A ambiguidade estratégica da China não é surpreendente. Beijing estava longe de estar entusiasmada com o golpe de 2021. O embaixador chinês em Mianmar, Chen Hai, disse aos jornalistas na altura que um golpe “não era absolutamente o que a China deseja ver.” Embora seja tradicionalmente um importante aliado internacional da junta, a liderança do governo chinês tinha uma relação muito estreita com a líder de fato destituída de Mianmar, Aung San Suu Kyi, e mantém laços estreitos com muitos dos grupos étnicos armados de Mianmar.
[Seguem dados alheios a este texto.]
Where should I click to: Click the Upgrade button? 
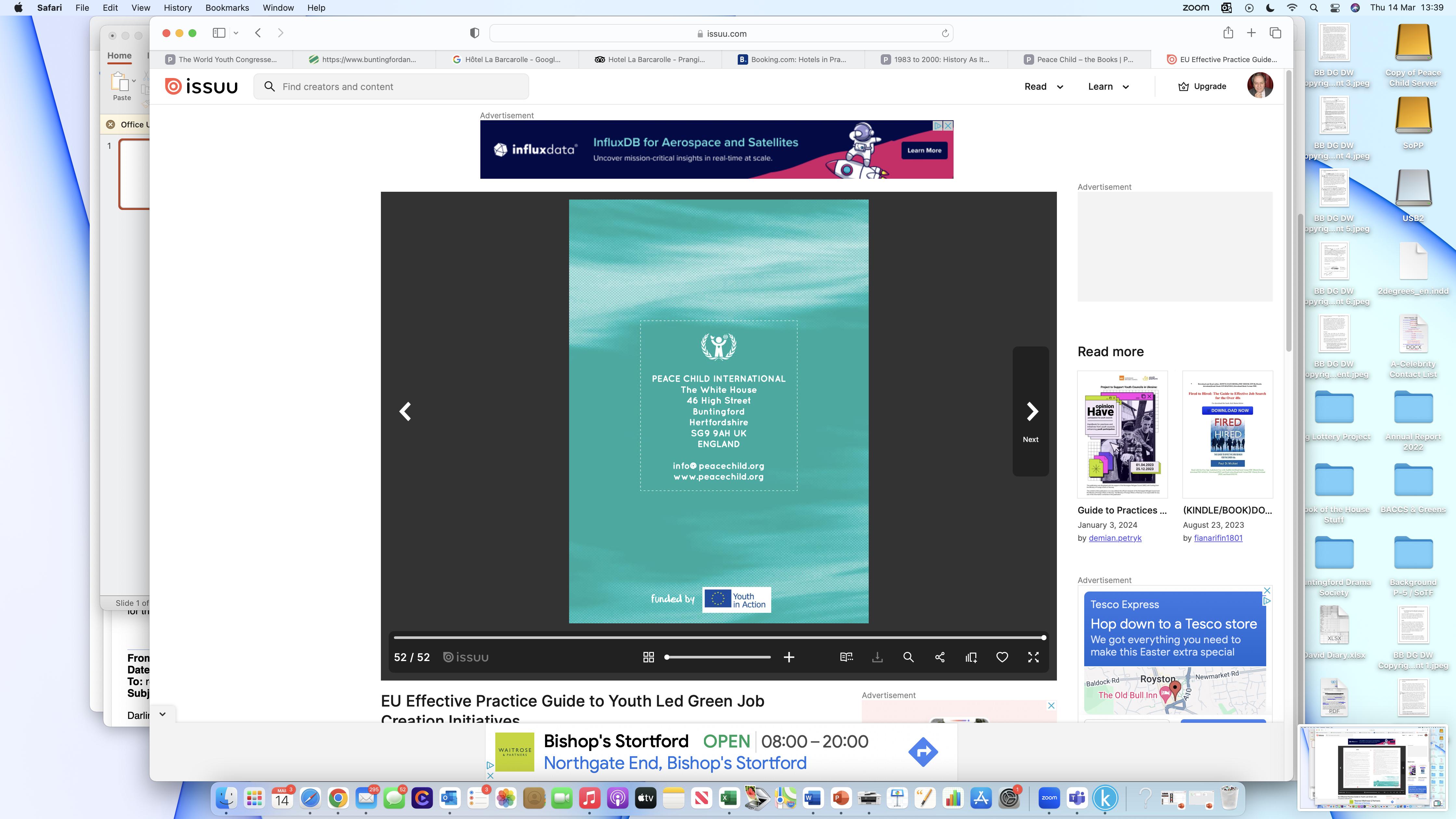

Agora, reversões estratégicas, perdas territoriais a nível nacional e declínio econômico significam que o dinamismo da junta de Mianmar se deslocou fortemente. A liderança da China pode ter lido a situação melhor do que a maioria, reconhecendo que a junta pode estar agora numa espiral mortal.
Outros foram menos astutos. A Rússia desbancou a China como o maior fornecedor de armas da junta, responsável por US$ 406 milhões (R$ 1,98 bilhão) das importações de armas de Mianmar desde o golpe e fornecendo crucialmente combustível de aviação em troca de fundos, acesso às instalações portuárias do Golfo de Bengala e relevância regional.
O líder golpista Min Aung Hlaing saudou recentemente a Marinha russa para manobras conjuntas, descrevendo Vladimir Putin em termos elogiosos como um “líder do mundo que está criando estabilidade na arena internacional.” Para Putin, isto poderá em breve ser um elogio embaraçosamente indesejável. Ao se ligar tão estreitamente a uma junta em declínio, a Rússia garante que a sua influência e relevância regional em Mianmar não sobreviverão ao regime militar.
Post-junta planning
O NUG idealiza uma Mianmar pós-junta unificada sob a sua liderança, com Aung San Suu Kyi de volta ao poder. Mas, para muitos grupos étnicos armados – que sentirão que foram eles, e não o NUG, que infligiram os golpes mais fortes à junta e que agora controlam um território significativo –, esse não é provavelmente o resultado preferido. Procurarão garantias sobre as principais exigências em torno do federalismo e dos direitos das minorias que não foram abordadas de forma satisfatória quando Aung San esteve no poder pela última vez.
A junta parece estar num caminho claro para a derrota, mas esta não será imediata. Entretanto, as forças militares do Estado normalmente respondem aos reveses com uma violência chocante, pelo que deve ser dada prioridade ao rápido fim do regime da junta. A população de Mianmar e os Estados vizinhos também não vão querer que o país, pós-junta, caia no mesmo tipo de instabilidade fraturada do período imediatamente pós-independência.
Os vizinhos de Mianmar, a Asean (Associação das Nações do Sudeste Asiático) e as potências ocidentais que têm falado duramente sobre os direitos humanos em Mianmar, incluindo os EUA, o Reino Unido e a União Europeia (UE), devem agora tomar medidas para garantir que o futuro pós-junta se desenrole pacificamente, com todos os grupos de resistência incluídos nas decisões sobre o futuro de Mianmar.
O período de transição após a remoção dos militares exigirá um compromisso dos intervenientes internacionais para garantir a estabilidade do país, talvez como o processo Untac cambojano na década de 1990. Em vez de serem novamente apanhados pelos acontecimentos em Mianmar, a Asean e a ONU (Organização das Nações Unidas) deveriam iniciar os preparativos para gerir a transição para uma Mianmar pós-junta, que agora parece cada vez mais provável.